Aim = Rewrite the lines from the line with "Open external link icon beside Kristin Marino" to the line with "Looking at the", putting "Display" in place of "Viewport" and leaving everything else unchanged.

>>>

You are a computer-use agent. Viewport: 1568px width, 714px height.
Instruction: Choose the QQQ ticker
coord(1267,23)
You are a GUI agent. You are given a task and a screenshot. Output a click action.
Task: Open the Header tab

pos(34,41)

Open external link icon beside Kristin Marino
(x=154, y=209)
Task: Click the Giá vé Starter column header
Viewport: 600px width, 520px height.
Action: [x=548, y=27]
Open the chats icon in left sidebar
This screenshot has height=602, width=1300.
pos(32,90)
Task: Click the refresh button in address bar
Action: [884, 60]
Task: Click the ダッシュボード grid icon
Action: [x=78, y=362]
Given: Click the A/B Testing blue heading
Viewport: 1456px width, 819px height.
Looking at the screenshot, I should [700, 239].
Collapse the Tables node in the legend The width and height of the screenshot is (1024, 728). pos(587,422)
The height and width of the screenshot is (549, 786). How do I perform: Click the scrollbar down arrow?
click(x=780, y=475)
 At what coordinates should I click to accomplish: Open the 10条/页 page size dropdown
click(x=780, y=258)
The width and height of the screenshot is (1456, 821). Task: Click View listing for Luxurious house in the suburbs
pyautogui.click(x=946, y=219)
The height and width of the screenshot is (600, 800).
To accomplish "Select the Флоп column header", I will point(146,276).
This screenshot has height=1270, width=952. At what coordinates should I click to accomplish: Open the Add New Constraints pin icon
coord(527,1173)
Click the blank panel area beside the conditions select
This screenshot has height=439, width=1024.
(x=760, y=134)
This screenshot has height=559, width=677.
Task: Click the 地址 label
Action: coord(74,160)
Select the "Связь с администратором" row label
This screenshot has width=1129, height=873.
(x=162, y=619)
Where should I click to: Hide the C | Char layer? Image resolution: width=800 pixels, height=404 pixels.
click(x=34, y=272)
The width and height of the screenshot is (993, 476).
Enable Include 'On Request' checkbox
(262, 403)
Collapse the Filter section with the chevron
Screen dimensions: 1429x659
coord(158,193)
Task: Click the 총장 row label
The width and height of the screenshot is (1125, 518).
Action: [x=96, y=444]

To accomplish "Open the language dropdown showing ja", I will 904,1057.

<<<

Solution below =
Open external link icon beside Kristin Marino
(x=154, y=209)
Task: Click the Giá vé Starter column header
Display: 600px width, 520px height.
Action: [x=548, y=27]
Open the chats icon in left sidebar
This screenshot has height=602, width=1300.
pos(32,90)
Task: Click the refresh button in address bar
Action: [884, 60]
Task: Click the ダッシュボード grid icon
Action: [x=78, y=362]
Given: Click the A/B Testing blue heading
Display: 1456px width, 819px height.
Looking at the screenshot, I should [700, 239].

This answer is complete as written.